Alguns debates também giraram em torno do comportamento feminino, que às vezes “aceita” abordagens violentas e opressoras. Numa das postagens do perfil Ozomexplica, Thatiana Oliveira comenta:

Pois é, o que existem são mulheres reproduzindo o machismo, pois foram (des)educadas a pensar que só serão alguma coisa com um omi do lado (e todos seus privilégio$ de omi)… Essa.merda toda é um círculo vicioso e não sei o que é mais difícil desconstruir :(

A mobilização em vários países contra tais “palestras” demonstram o crescente repúdio à cultura do estupro, num cenário onde a violência contra a mulher segue em níveis alarmantes, inclusive em países desenvolvidos, como mostrou uma pesquisa recente realizada pela União Europeia. Como apontou Luciana Napomuceno: 

Eu acho que as estruturas mudam na dinâmica dialética entre matéria e simbólico e um país dizer NÃO, não aceito esse discurso aqui, ainda mais um país jovem e que está se construindo – como o nosso, implica em um ganho não imediato com implicações que nem se pode dimensionar. É o sentido implicado nessa negativa que importa. O não, não pode entrar vai na contramão de toda uma cultura de apaziguamento e consentimento em relação à violência contra as mulheres. Seria um não muito bem vindo. 
 
Acho que a gente pode e deve fazer escolhas políticas. Acho que negar entrada a um discurso de violência é, sim, uma atitude política necessária. É hora de parar de minimizar as questões relativas à violência contra a mulher. É hora de tirar a luta contra o machismo das notas de rodapé.

O palestrante e a empresa até agora não se manifestaram oficialmente; eles não responderam aos pedidos de entrevista feitos pela Vice.

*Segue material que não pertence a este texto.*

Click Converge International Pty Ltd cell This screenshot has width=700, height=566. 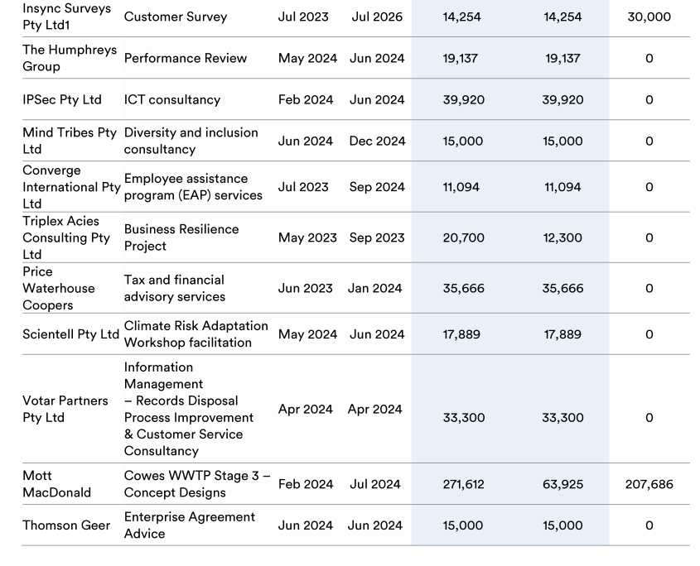tap(70, 187)
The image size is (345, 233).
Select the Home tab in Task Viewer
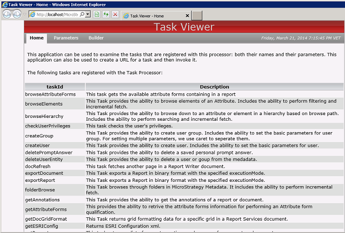(x=36, y=38)
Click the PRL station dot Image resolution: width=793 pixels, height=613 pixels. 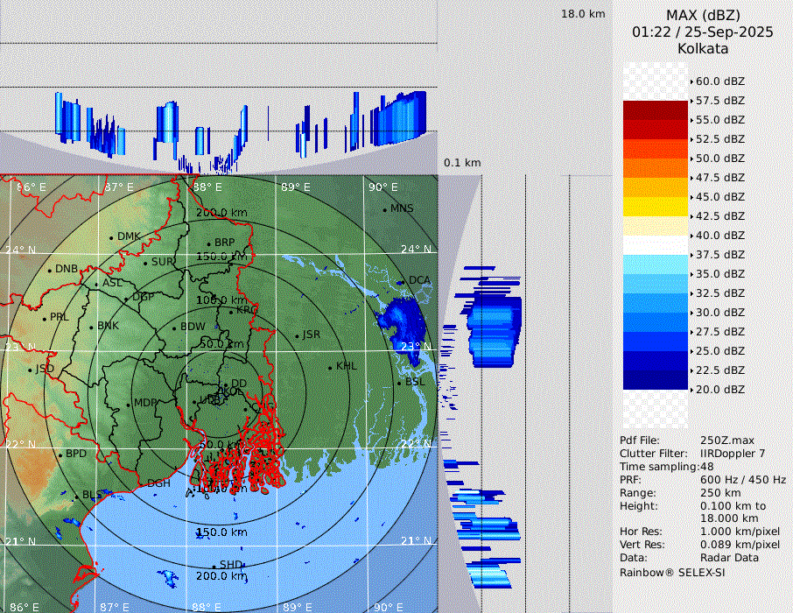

ATUALIZAÇÃO (17 de novembro de 2014):

Julien Blanc concedeu hoje uma entrevista à CNN se desculpando pelas suas atitudes e afirmando não ser sua intenção ofender ou causar danos. A entrevista foi realizada pelo jornalista Chris Cuomo, que questionou Blanc quanto à sinceridade de suas desculpas, apontando para as evidências de que ele abertamente incentiva abordagens violentas. Blanc se defendeu afirmando que tudo não passava de “humor de mau gosto”.